Five lessons from the opening weekend of the World Cup, according to SIMON BORCHARDT.
Fortune favours the brave
The Boks were leading 32-29 at Brighton Stadium when Japan twice turned down a shot at goal that would have earned them a memorable draw. Instead, they pushed for a match-winning try, which eventually came a full four minutes after the hooter. It was a brave decision from captain Michael Leitch that allowed his Brave Blossoms to pull off the biggest upset in the history of Test rugby.
Eddie Jones is still a master tactician
If the result of the match was close, the battle between the two coaches in Brighton wasn't, as Jones totally out-thought Heyneke Meyer. Japan were able to force seven turnovers, because they only committed one tackler to the ruck with the Boks sending in four men at a time. After two or three rucks, the Boks had several men on the ground, with Japan then being able to flood the breakdown and steal the ball. Jones also ensured that there were always three defenders back to collect the kick, and that his players cut the Boks down around the ankles.

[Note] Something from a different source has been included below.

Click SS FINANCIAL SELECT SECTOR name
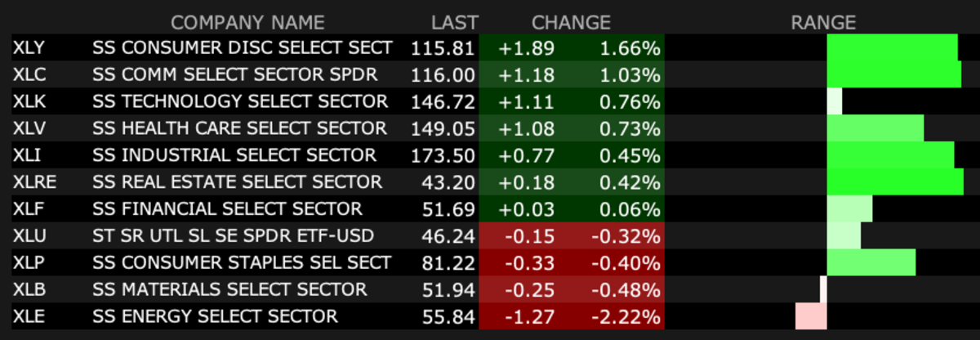click(x=227, y=208)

Sonny Bill Williams can make a big impact off the bench
Williams replaced Ma'a Nonu in the 46th minute of the All Blacks' match against Argentina, and proved to be the most influential of the replacements as they fought back from 16-12 down to win 26-16. With his second touch of the ball, he broke away down the blindside before making a freakish offload in the tackle. So surprised was Nehe Milner-Skudder by that bit of skill that he knocked the ball on with an open tryline beckoning. Williams's performance showed why he is an indispensable member of the match 23 and has given coach Steve Hansen a selection headache.

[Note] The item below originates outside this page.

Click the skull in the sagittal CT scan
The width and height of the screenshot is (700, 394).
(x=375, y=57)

The All Blacks must improve their discipline
New Zealand had to play with 13 men at one stage at Wembley following two yellow cards. Richie McCaw admitted that his foot trip of Juan Martín Fernandéz Lobbe was 'dumb' and put his team under pressure, as was Conrad Smith's cynical infringement at the breakdown soon afterwards. While they didn't prove costly in terms of the result, that may not be the case against a better team than Argentina.

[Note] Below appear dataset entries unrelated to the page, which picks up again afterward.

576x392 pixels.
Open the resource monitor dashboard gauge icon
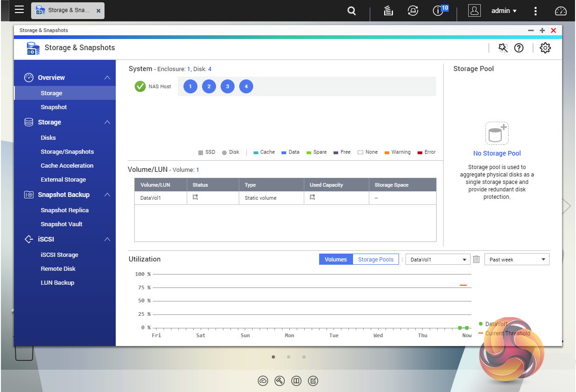[561, 11]
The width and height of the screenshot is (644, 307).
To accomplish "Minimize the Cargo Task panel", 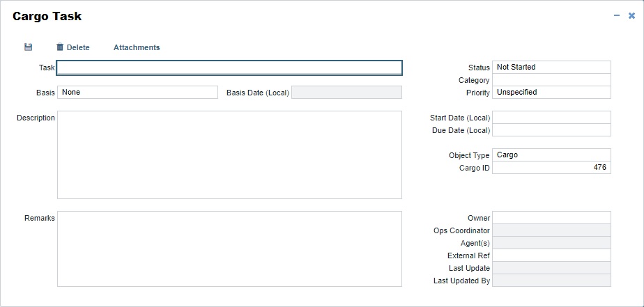I will (x=617, y=15).
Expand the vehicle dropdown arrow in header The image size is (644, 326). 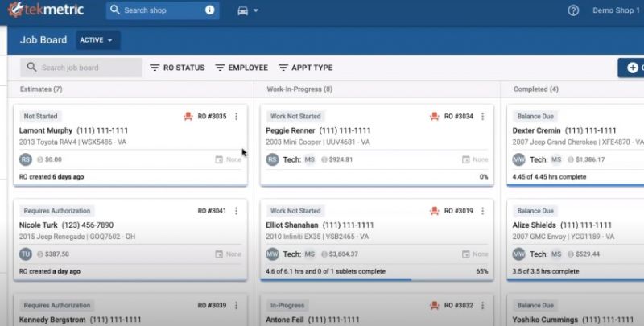tap(256, 11)
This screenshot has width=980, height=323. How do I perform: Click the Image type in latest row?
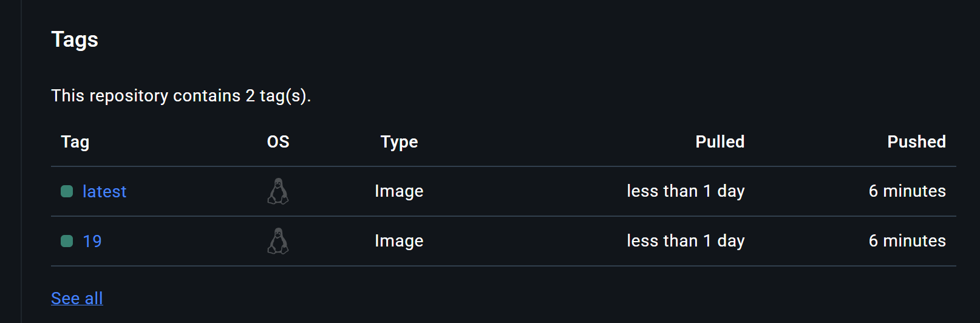tap(399, 191)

England's scrum is still not right
Stuart Lancaster would have been delighted with his side's bonus-point win against Fiji at Twickenham, but concerned about the scrum. On one occasion, England messed up a scrum on their line immediately after Fiji had had a try disallowed. It wasn't a one-off either, as England conceded three scrum penalties against France in their World Cup warm-up in Paris and were also dominated up front by Ireland at Twickenham. Former England No 8 Lawrence Dallaglio suggested the forwards weren't working together at scrum-time on Friday night, which is something they will need to address before the big pool clashes against Wales and the Wallabies.